:: Enunciado ::
Repita, sem alterar nada, o trecho do texto sobre a proposta australiana para os feeds das redes sociais que vai de "As empresas terão" até "seguidas pela pessoa.", incluindo essas duas passagens.

O governo australiano propôs nesta terça-feira (8) uma mudança nas regras das redes sociais para permitir que cada usuário escolha como o conteúdo será selecionado em seu feed. A iniciativa, chamada “My Feed, My Way” (“Meu feed, do meu jeito”), pretende ampliar o controle sobre as recomendações exibidas pelas plataformas.
As empresas terão de explicar como funciona o feed padrão e oferecer duas opções. A primeira mantém o modelo usado atualmente por muitas redes: sistemas analisam o comportamento do usuário e sugerem publicações conforme os conteúdos que ele assiste, lê ou curte. A segunda elimina as recomendações algorítmicas e exibe apenas postagens de amigos, criadores e outras contas seguidas pela pessoa.
O primeiro-ministro Anthony Albanese disse que a proposta dará mais poder aos usuários e aumentará a responsabilidade das grandes empresas de tecnologia. “Não se trata de dar controle ao governo. É sobre dar controle às pessoas”, afirmou.
A medida também prevê que as plataformas documentem as ações tomadas para reduzir riscos e comprovem que essas iniciativas continuam funcionando ao longo do tempo. Algoritmos podem identificar os interesses de cada usuário a partir de suas interações e sugerir materiais semelhantes. Críticos dizem que esse mecanismo pode prolongar o uso das redes ao manter as pessoas em contato contínuo com conteúdos capazes de chamar sua atenção.

:: Itens fornecidos ::
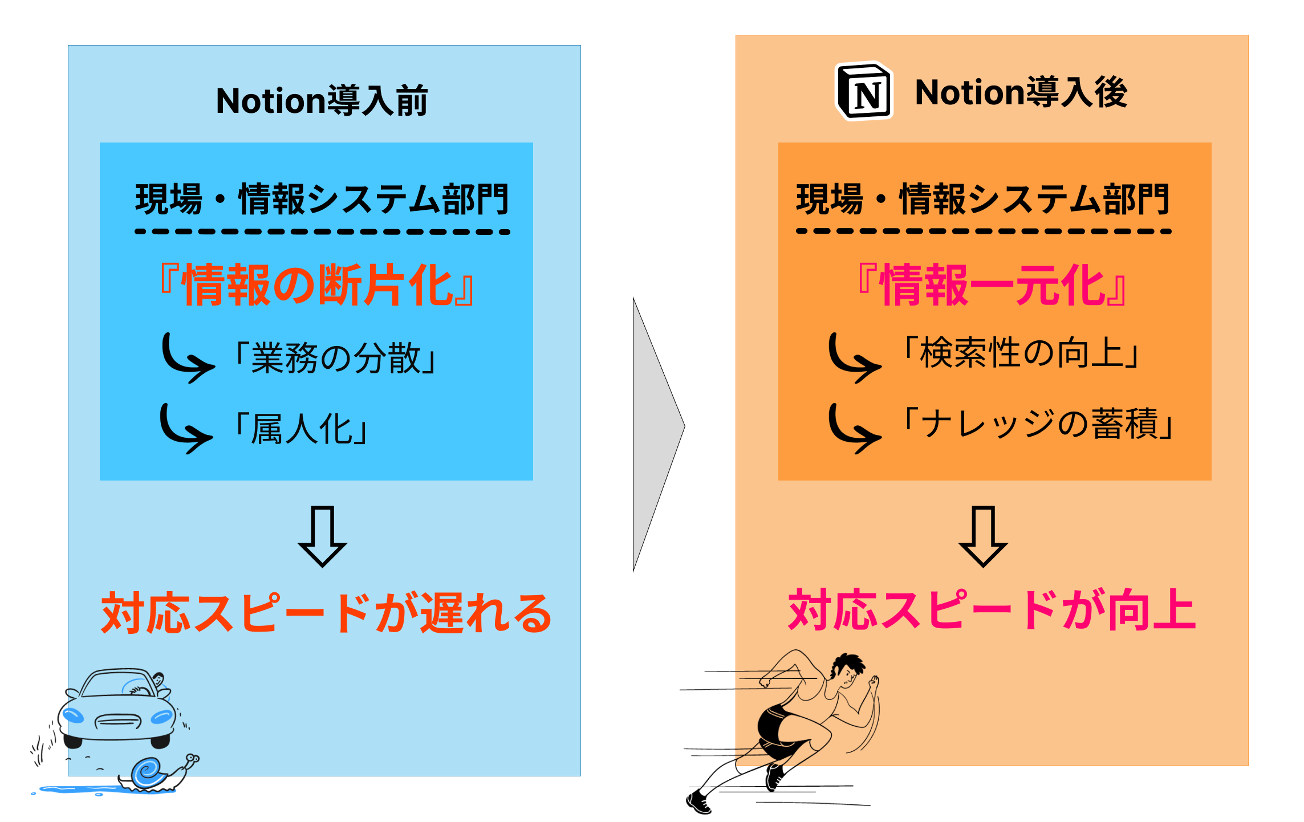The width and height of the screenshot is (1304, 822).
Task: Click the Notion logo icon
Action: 864,91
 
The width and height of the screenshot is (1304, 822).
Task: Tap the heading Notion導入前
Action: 322,101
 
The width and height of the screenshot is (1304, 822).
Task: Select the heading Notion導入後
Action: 1021,92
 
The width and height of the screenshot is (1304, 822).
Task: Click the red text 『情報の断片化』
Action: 316,285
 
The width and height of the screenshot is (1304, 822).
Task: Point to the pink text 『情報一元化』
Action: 992,285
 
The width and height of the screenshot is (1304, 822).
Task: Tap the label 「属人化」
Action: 302,429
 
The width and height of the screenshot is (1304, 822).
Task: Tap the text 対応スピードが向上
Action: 992,611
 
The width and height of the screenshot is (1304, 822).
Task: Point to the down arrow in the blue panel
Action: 322,536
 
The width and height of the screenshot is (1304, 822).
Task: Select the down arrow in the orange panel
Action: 983,536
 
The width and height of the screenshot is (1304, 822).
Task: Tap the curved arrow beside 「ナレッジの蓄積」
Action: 853,429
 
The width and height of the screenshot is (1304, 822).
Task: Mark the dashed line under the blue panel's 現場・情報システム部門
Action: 322,232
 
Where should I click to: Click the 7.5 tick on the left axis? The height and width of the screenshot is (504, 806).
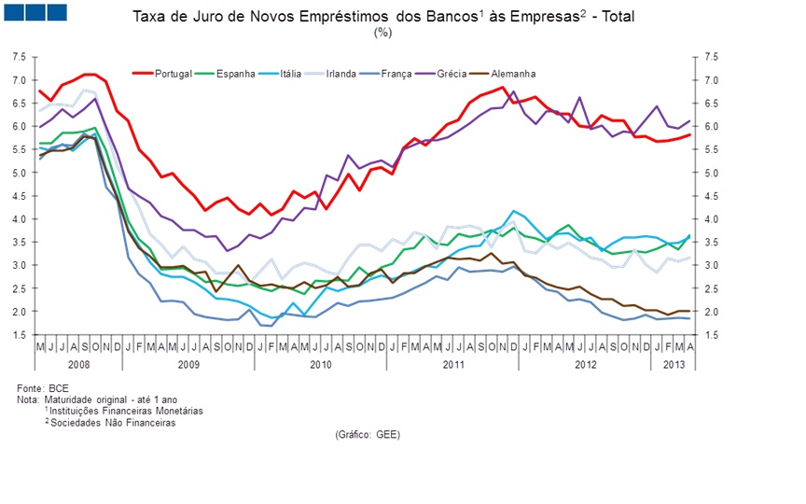click(20, 57)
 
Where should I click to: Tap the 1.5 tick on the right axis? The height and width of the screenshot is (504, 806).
click(712, 335)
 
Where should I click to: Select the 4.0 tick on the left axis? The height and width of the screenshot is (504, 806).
click(20, 219)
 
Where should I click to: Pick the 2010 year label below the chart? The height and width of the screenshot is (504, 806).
click(320, 363)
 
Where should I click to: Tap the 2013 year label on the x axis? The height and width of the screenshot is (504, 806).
click(671, 363)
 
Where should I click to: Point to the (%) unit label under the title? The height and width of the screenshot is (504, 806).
click(382, 32)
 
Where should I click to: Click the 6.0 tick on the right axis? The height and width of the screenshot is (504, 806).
click(712, 126)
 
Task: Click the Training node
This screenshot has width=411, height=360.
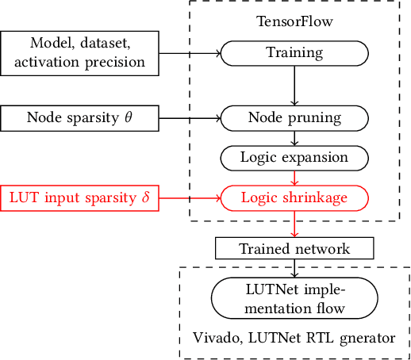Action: tap(294, 53)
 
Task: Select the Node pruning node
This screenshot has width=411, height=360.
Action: tap(294, 119)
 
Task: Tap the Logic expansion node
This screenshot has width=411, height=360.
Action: tap(294, 157)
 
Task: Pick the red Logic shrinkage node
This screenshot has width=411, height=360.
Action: tap(294, 197)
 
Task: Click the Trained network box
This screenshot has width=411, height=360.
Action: tap(294, 248)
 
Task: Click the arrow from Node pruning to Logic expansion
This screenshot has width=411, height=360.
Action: tap(294, 138)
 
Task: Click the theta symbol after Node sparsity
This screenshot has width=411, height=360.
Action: tap(129, 118)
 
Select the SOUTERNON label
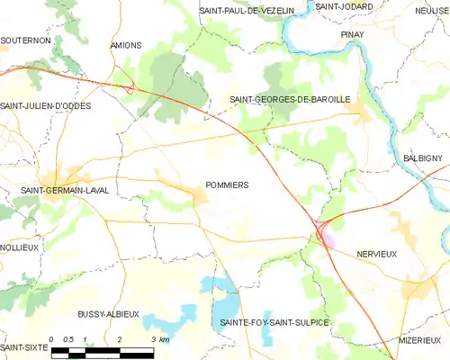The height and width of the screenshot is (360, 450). click(24, 40)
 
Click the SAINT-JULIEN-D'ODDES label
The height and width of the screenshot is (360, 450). click(46, 105)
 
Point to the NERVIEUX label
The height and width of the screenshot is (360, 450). click(376, 255)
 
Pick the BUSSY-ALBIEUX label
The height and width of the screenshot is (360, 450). click(108, 313)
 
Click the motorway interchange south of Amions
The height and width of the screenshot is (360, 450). click(131, 88)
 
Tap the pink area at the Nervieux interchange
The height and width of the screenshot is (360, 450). click(328, 240)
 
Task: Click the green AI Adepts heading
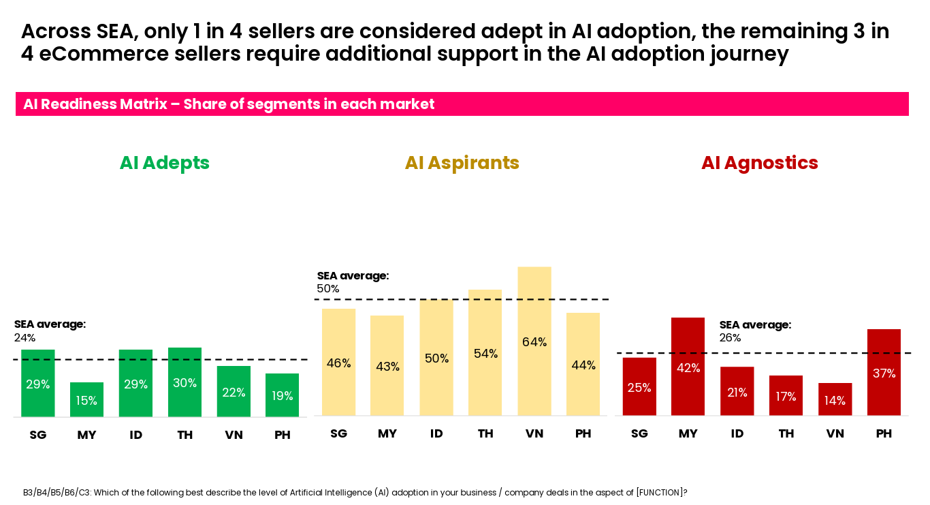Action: tap(164, 163)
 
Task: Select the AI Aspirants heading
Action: tap(462, 163)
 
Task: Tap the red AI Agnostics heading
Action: tap(759, 163)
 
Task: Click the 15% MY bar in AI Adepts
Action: tap(86, 399)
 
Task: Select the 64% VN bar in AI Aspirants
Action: tap(534, 341)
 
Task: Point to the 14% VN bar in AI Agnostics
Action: tap(835, 399)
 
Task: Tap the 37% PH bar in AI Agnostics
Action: tap(884, 372)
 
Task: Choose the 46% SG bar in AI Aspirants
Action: tap(338, 362)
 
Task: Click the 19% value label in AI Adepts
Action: tap(282, 396)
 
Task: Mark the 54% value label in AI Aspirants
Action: tap(485, 354)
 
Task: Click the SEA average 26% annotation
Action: tap(755, 331)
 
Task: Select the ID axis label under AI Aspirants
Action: tap(436, 434)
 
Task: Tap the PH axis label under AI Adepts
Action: tap(283, 435)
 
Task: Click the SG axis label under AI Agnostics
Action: tap(639, 434)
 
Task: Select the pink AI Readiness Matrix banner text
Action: tap(229, 104)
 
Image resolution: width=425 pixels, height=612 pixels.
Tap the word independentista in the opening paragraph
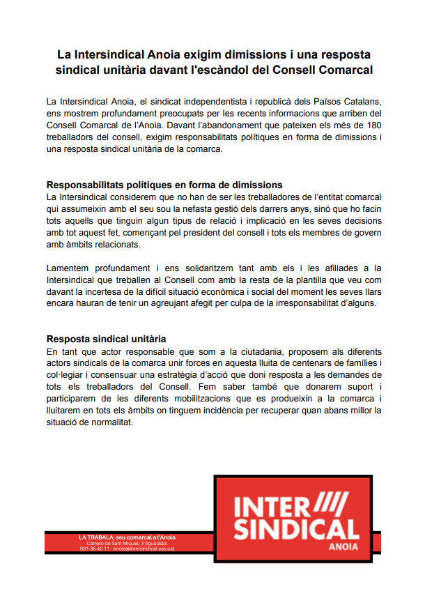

:: Resposta escrita ::
As empresas terão de explicar como funciona o feed padrão e oferecer duas opções. A primeira mantém o modelo usado atualmente por muitas redes: sistemas analisam o comportamento do usuário e sugerem publicações conforme os conteúdos que ele assiste, lê ou curte. A segunda elimina as recomendações algorítmicas e exibe apenas postagens de amigos, criadores e outras contas seguidas pela pessoa.